→ To do
The answer must be an exact copy of the lines from the one with "Select the Hip value 103 for size S" to the last line of the entries below, both included, and must contain no pictures.

--- START ---

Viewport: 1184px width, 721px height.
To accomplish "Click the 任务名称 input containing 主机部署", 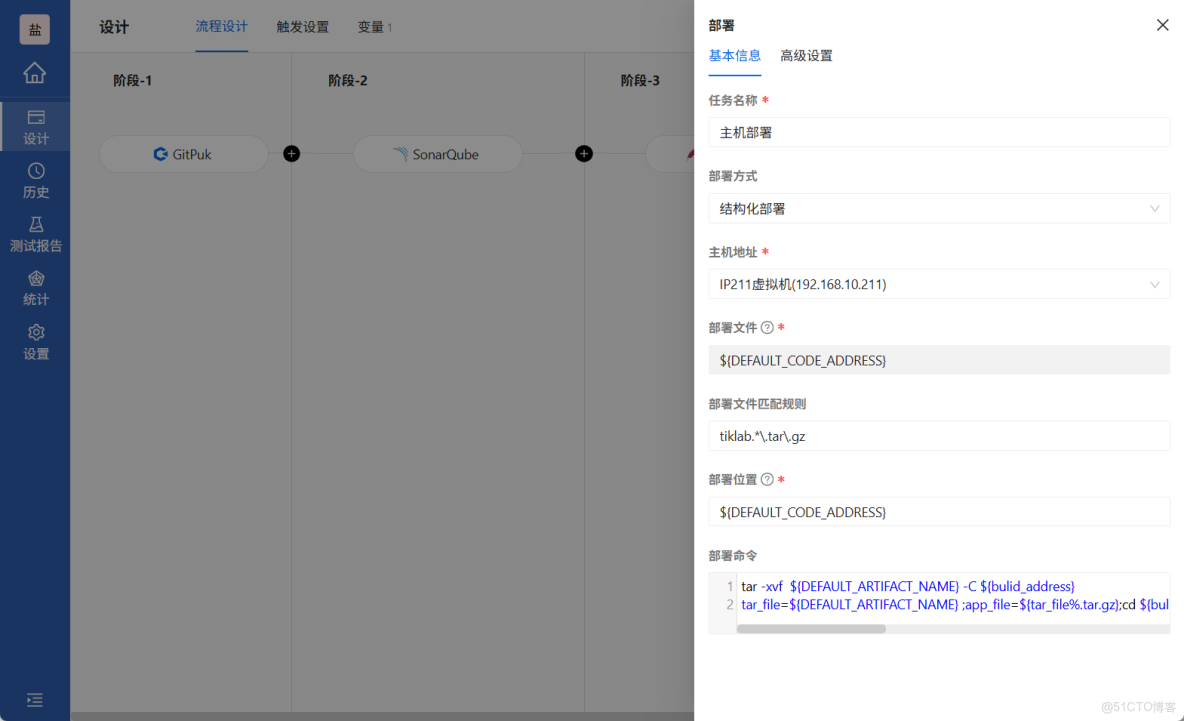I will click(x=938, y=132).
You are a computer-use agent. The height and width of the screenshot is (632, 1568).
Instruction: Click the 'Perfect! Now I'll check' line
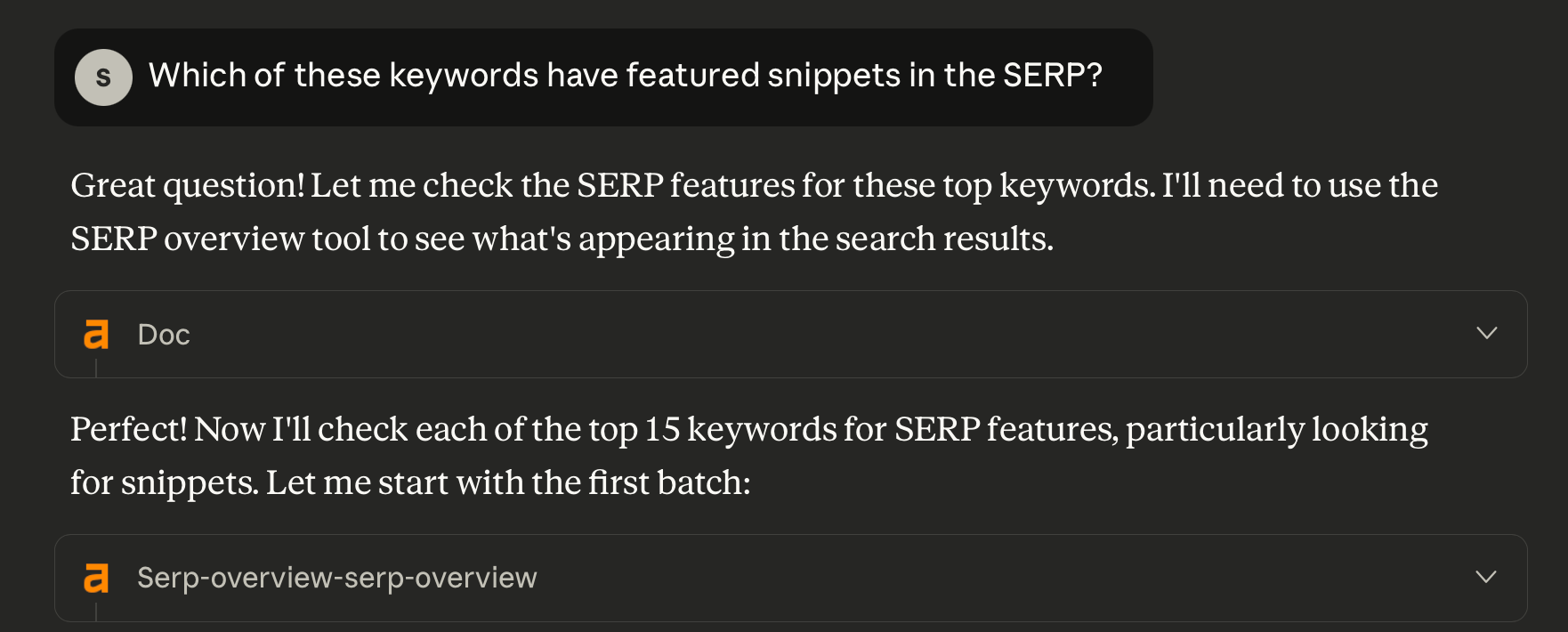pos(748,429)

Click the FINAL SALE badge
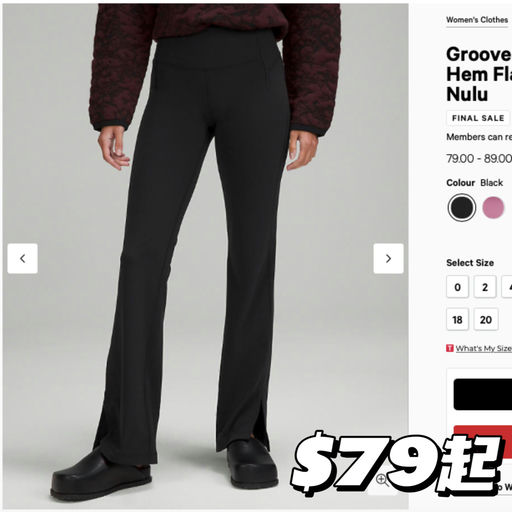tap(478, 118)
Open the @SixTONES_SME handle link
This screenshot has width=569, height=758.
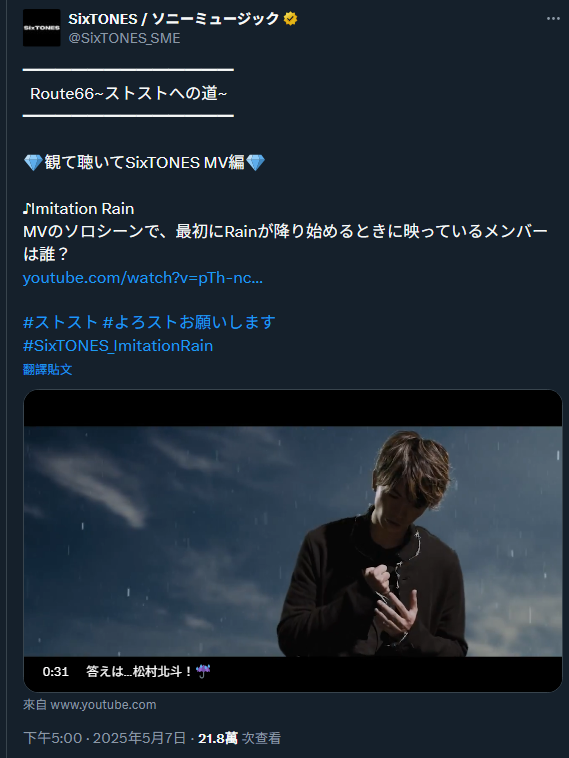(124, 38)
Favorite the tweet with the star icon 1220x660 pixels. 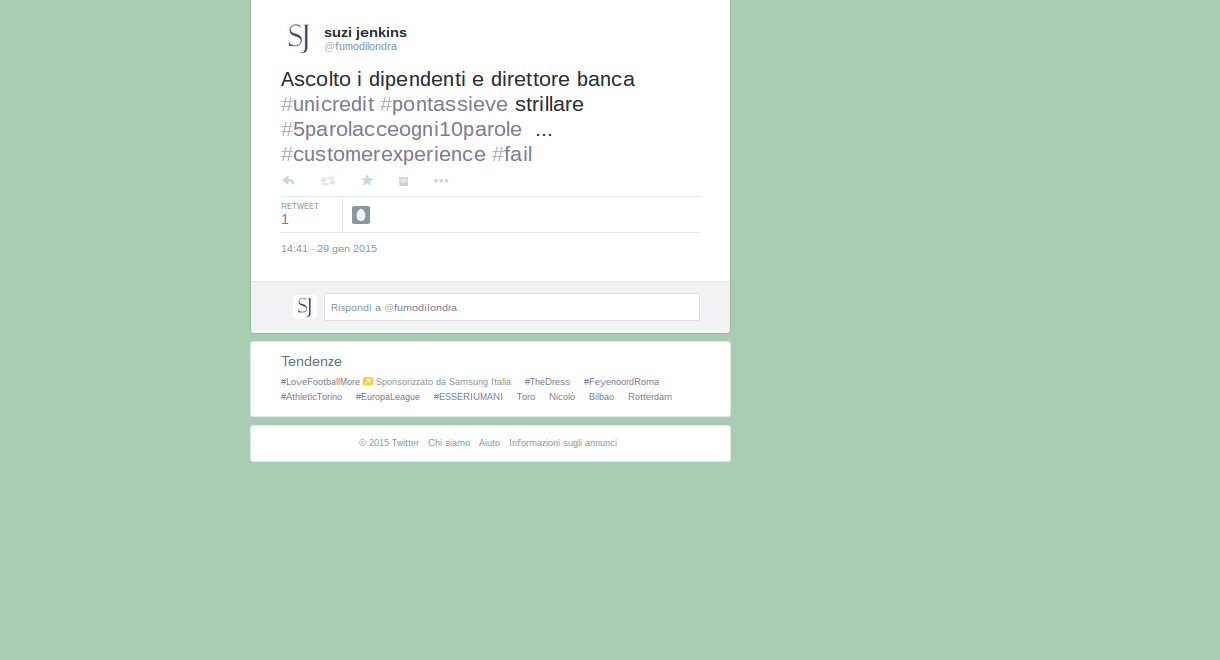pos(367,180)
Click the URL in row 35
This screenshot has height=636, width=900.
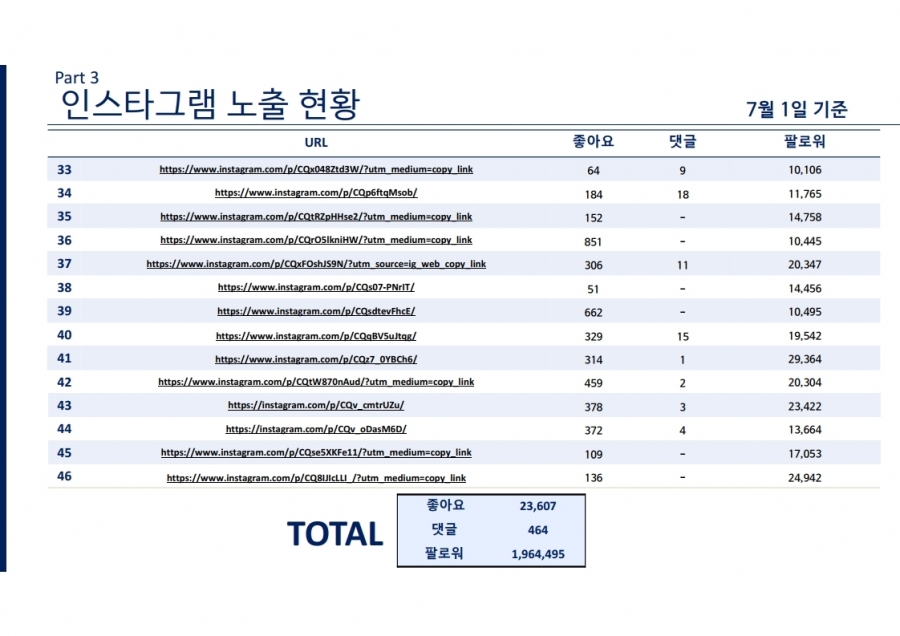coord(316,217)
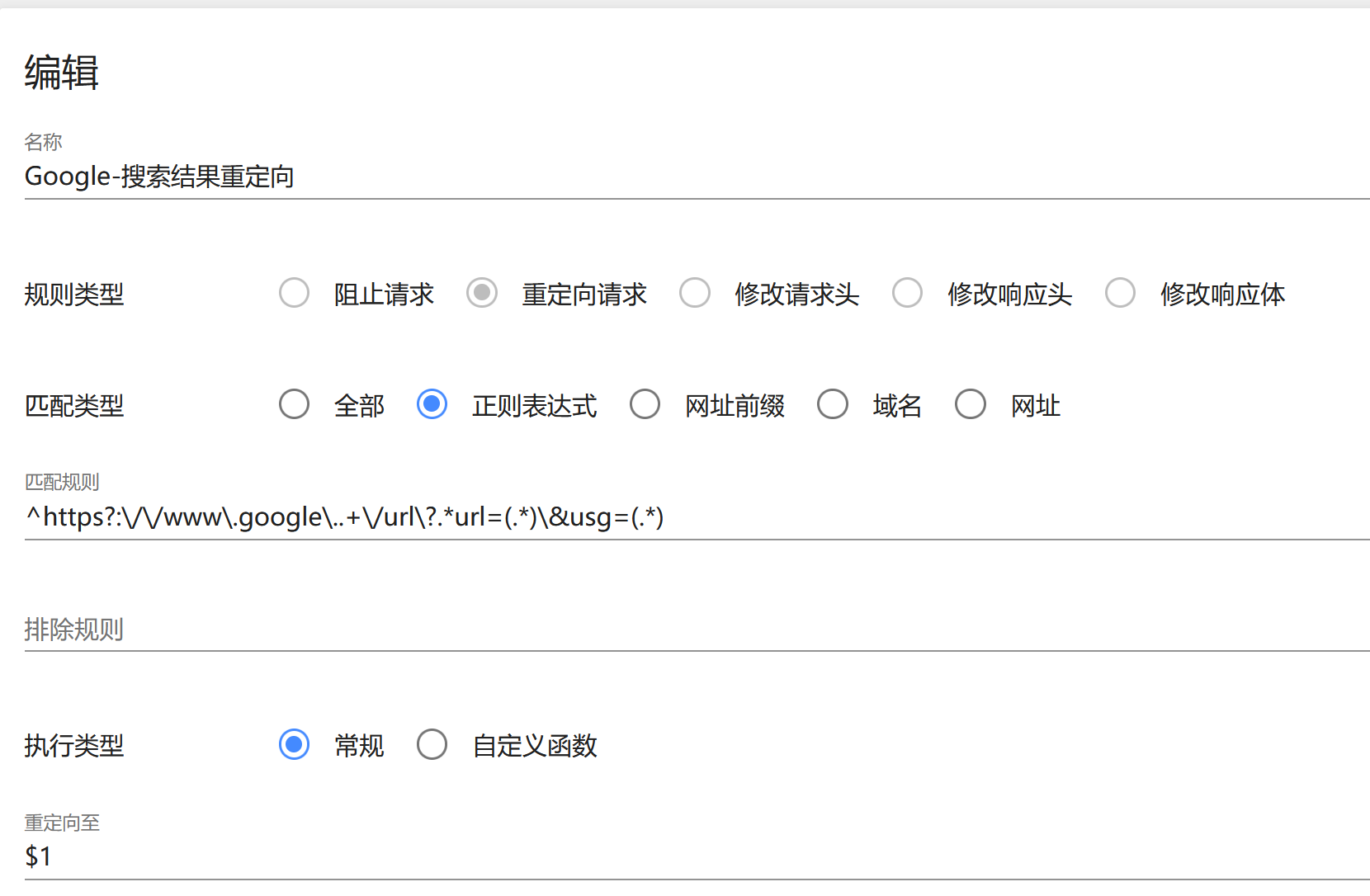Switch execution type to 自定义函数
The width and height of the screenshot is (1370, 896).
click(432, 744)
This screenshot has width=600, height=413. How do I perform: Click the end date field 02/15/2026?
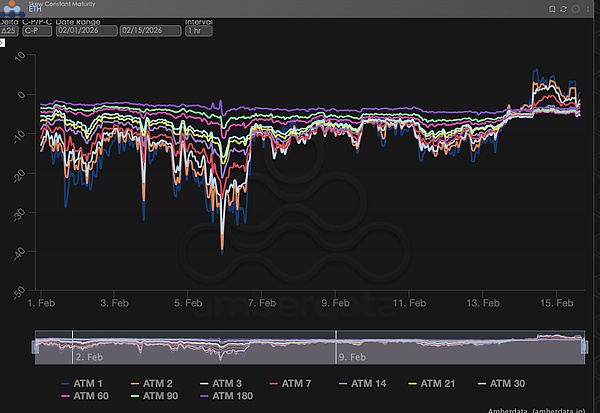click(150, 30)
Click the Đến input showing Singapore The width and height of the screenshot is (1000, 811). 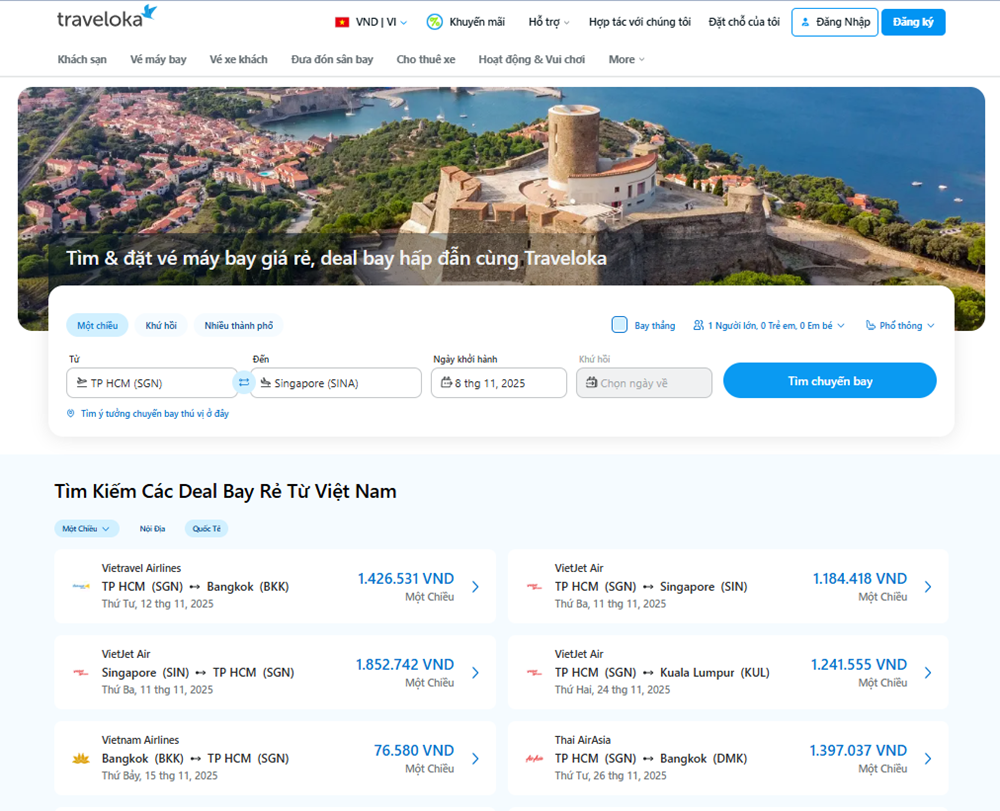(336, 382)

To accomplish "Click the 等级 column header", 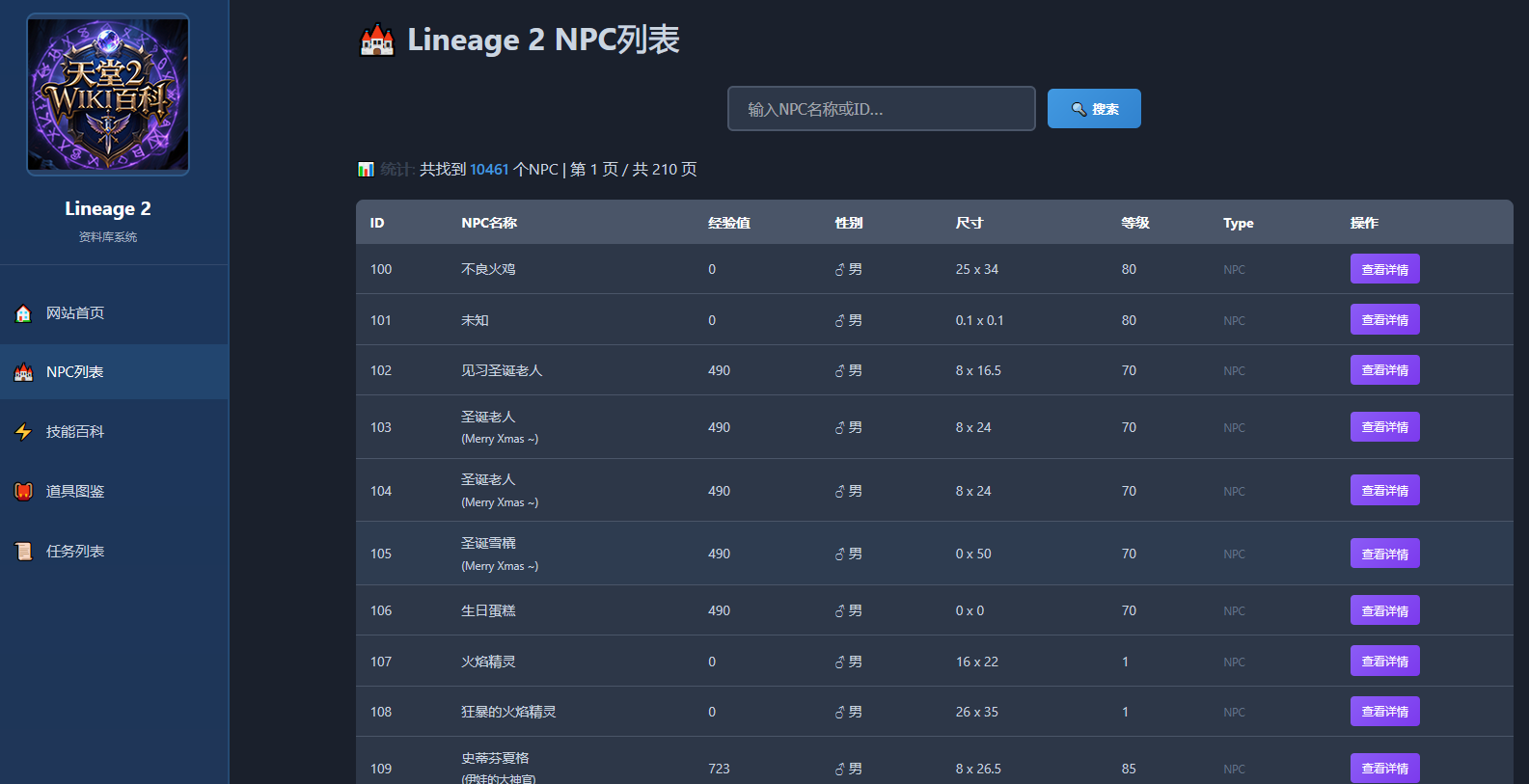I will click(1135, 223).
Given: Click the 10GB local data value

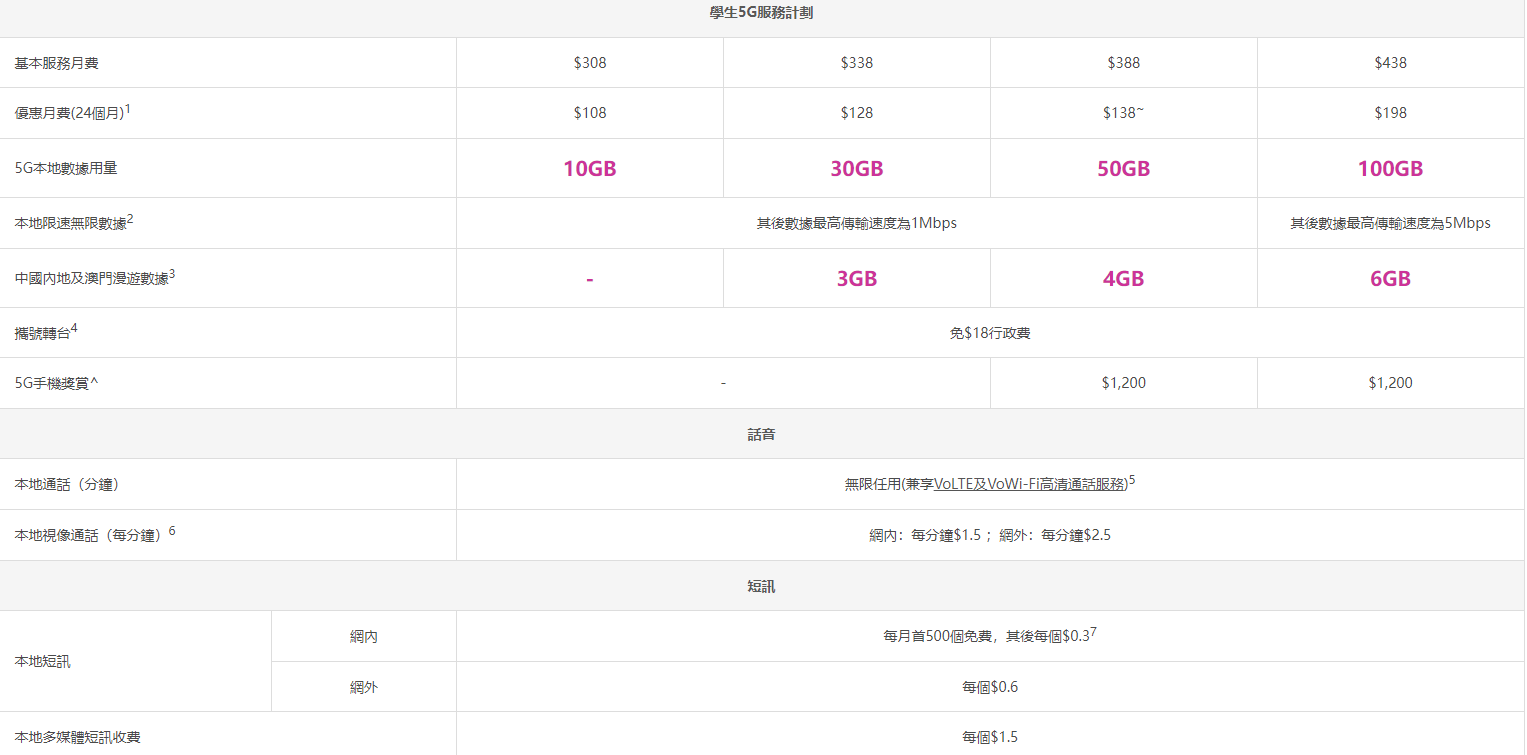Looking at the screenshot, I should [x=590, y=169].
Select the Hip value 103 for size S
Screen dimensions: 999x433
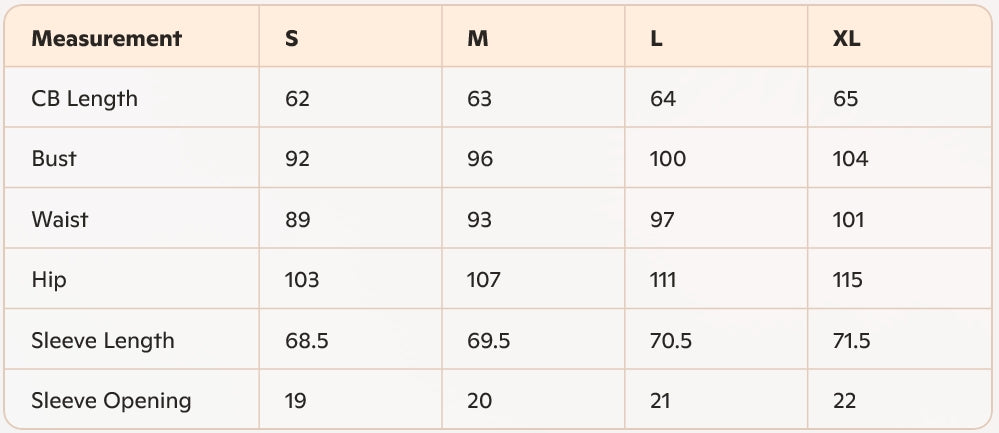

--- END ---

→ Your solution
Select the Hip value 103 for size S
Screen dimensions: 999x433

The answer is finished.